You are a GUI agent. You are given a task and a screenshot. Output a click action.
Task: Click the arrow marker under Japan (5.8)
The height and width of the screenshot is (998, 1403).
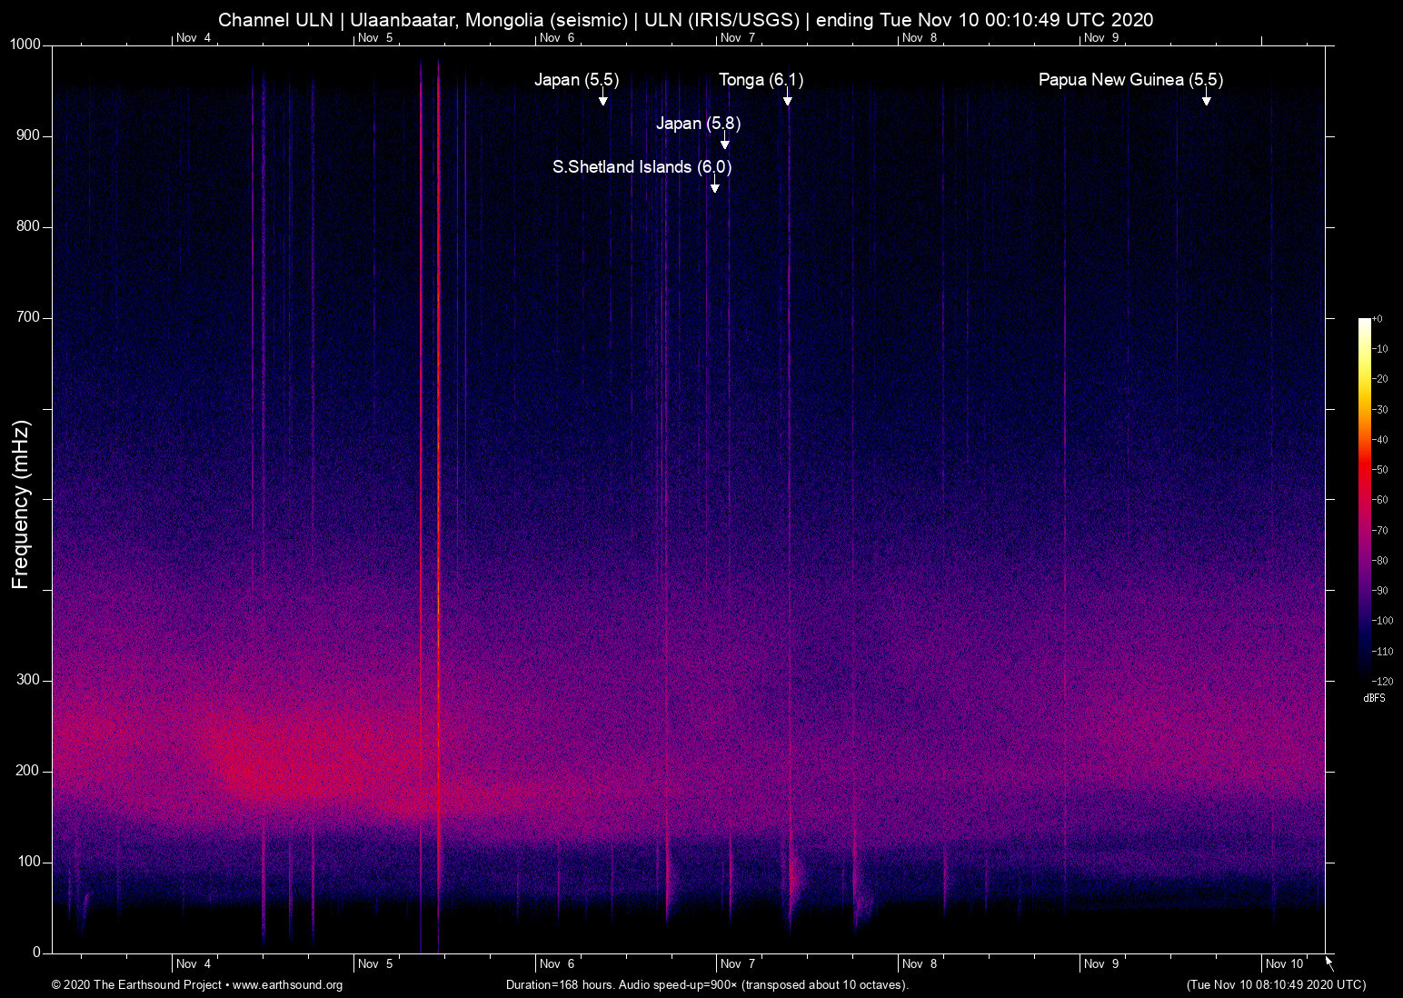(x=724, y=143)
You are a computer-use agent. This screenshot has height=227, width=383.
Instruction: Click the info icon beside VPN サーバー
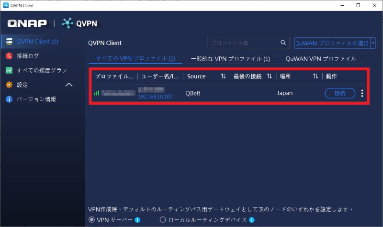coord(137,220)
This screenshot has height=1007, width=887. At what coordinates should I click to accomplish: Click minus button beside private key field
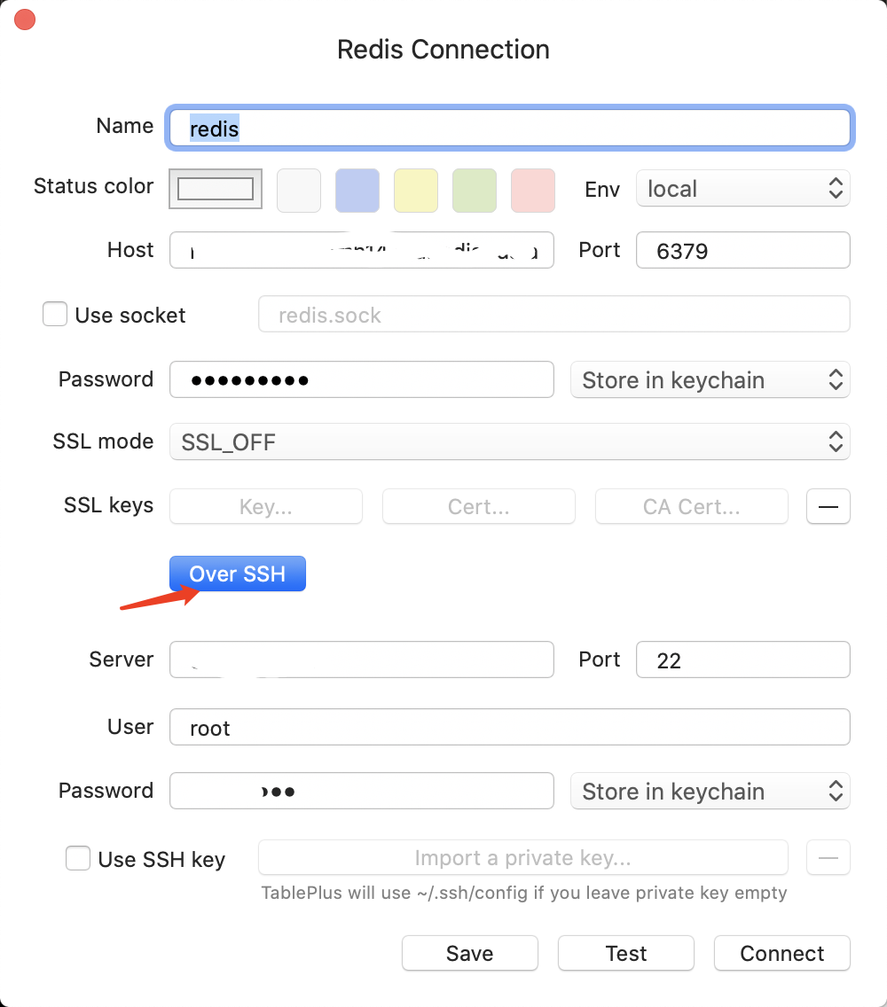(828, 857)

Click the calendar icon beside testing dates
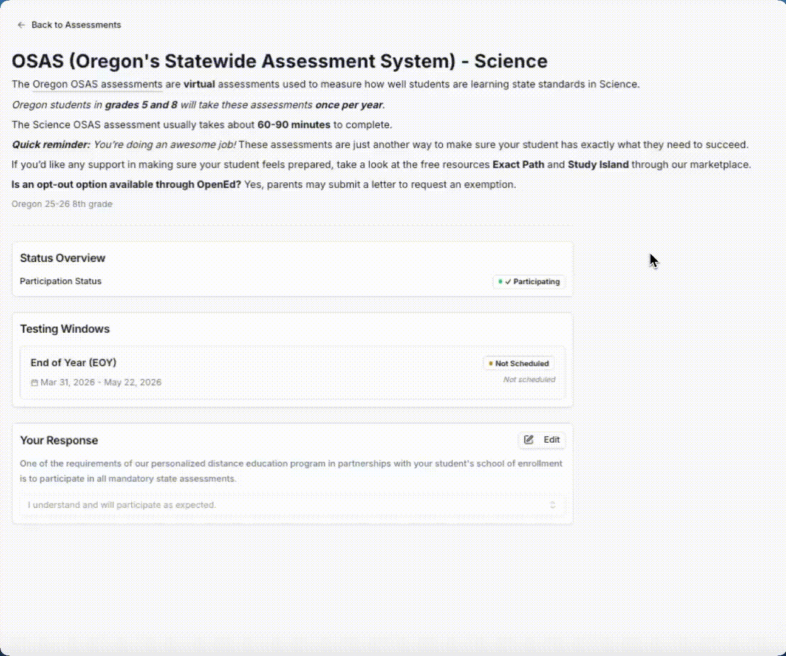point(35,383)
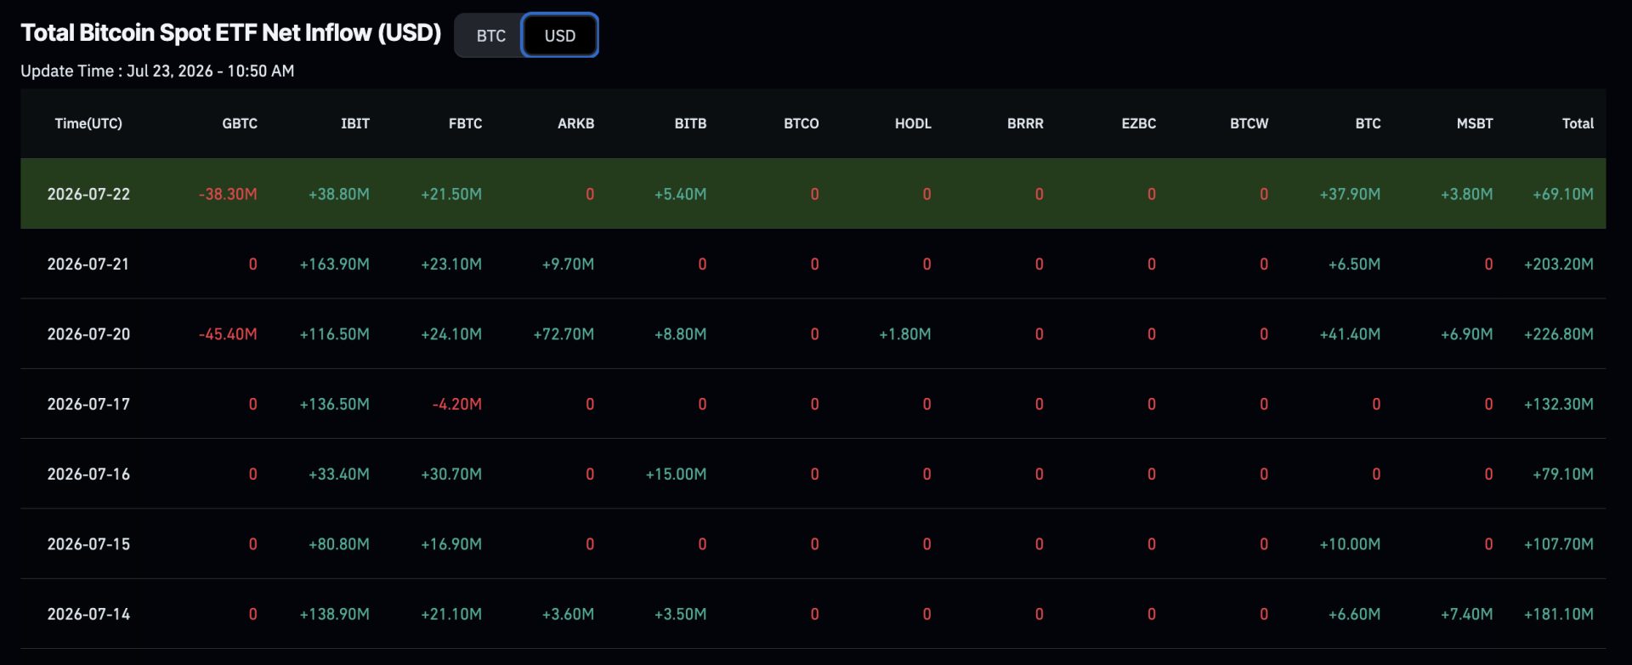Click the Time(UTC) column header

(88, 123)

TASK STATEMENT:
Please repeat everything in the data above except the pictures, exactly as it reads.

EXPECTED ANSWER:
You are a GUI agent. You are given a task and a screenshot. Output a click action.
Task: Click the arrow marker under Japan (5.8)
The height and width of the screenshot is (998, 1403).
(x=724, y=143)
You are a computer-use agent. This screenshot has height=227, width=383.
Instruction: Click the info icon beside VPN サーバー
coord(137,220)
This screenshot has height=1007, width=887. At what coordinates should I click to accomplish: Click minus button beside private key field
(828, 857)

Click the calendar icon beside testing dates
point(35,383)
Click the Time(UTC) column header

(88, 123)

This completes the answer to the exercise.